Mathematical Methods: String equations. Well-posed problems and separation of variables. D’Alembert formula.

Numerical Methods: Discretization of the wave equation with finite difference explicit and implicit schemes. Leapfrog and Newmark schemes. Stability properties.

Second Part – Functional Analysis, variational formulations and discretizations via finite element method.

5. Basics of Functional Analysis

Mathematical Methods: Lebesgue integral. Projection theorem and Riesz representation theorem. Schwartz distributions. Sobolev spaces.

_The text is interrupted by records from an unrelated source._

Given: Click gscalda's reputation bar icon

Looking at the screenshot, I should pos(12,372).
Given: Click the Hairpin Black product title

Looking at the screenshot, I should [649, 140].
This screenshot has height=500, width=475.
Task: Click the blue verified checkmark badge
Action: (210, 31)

6. Weak formulation and Finite Elements approximation of stationary problems

Numerical Methods: Bilinear form, abstract variational problems and Lax-Milgram lemma. Variational formulation of elliptic problems and applications to transport-reaction-diffusion equations. Introduction to the Galerkin method for a one-dimensional elliptic problem. Consistency, stability and convergence. Cea' Lemma. The finite elements method. Linear and quadratic finite elements. Definition of Lagrangian basis functions, of composite interpolation and error estimates. Extension to the 2D case. Approximation of the diffusion-convection-reaction problem: comparison with the finite difference case and stability analysis. Stabilization with the upwind strategy and the mass lumping technique.

7. Evolution problems

Numerical Methods: Approximation with the Galerkin method, the semi-discrete problem. Explicit and implicit time marching schemes, the theta-method. Stability properties. A quick description of finite elements for hyperbolic problems.

There are five examination dates (two in January-February, two in June-July, one in September). The course consists in two moduli, one in Mathematical Methods (ref. G. Arioli and G. Grillo) and one in Numerical Methods (ref. C. Vergara and P. Zunino).
The exam in Mathematical Methods is written and consists in both questions on the theory and exercises. The exam in Numerical Methods consists in a written part and an optional oral part. The written part of both moduli takes place in the same day. Students can take the oral exam for the Numerical Methods modulus only when the corresponding written grade is at least 15 out of 30.

The final grade is the (rounded up) arithmetic mean of the grades obtained in the two moduli. To get the grade “30 cum laude” one should obtain such grade in both the subparts. If this is not the case, a single "30 cum laude" in one of the parts will be considered as 30 in performing the arithmetic mean.

It is possible to take the exam in one modulus (Mathematical or Numerical Methods) in one of the five examination dates and in the other modulus in another examination date, provided such dates are in the same academic year. It is mandatory to take the written and the oral part of the Numerical Methods modulus within the same examination date, i.e. it is not possible to give the written part in one examination date and the oral part in another one.

The participation to the written exam of one of the two moduli, automatically discards any previous grade obtained for that modulus, even if the student chooses to withdraw.

NOTES

1)  Mathematical Methods in Engineering and Numerical Methods in Engineering are also single courses which can be taken independently.

2)  Browsing texts, notes, and electronic devices are not allowed during the tests. It is mandatory to bring an ID (e.g. identity card, driver’s licence,…) in order to be identified.

3)  Registration to the exam is mandatory. Unregistered students will not be admitted.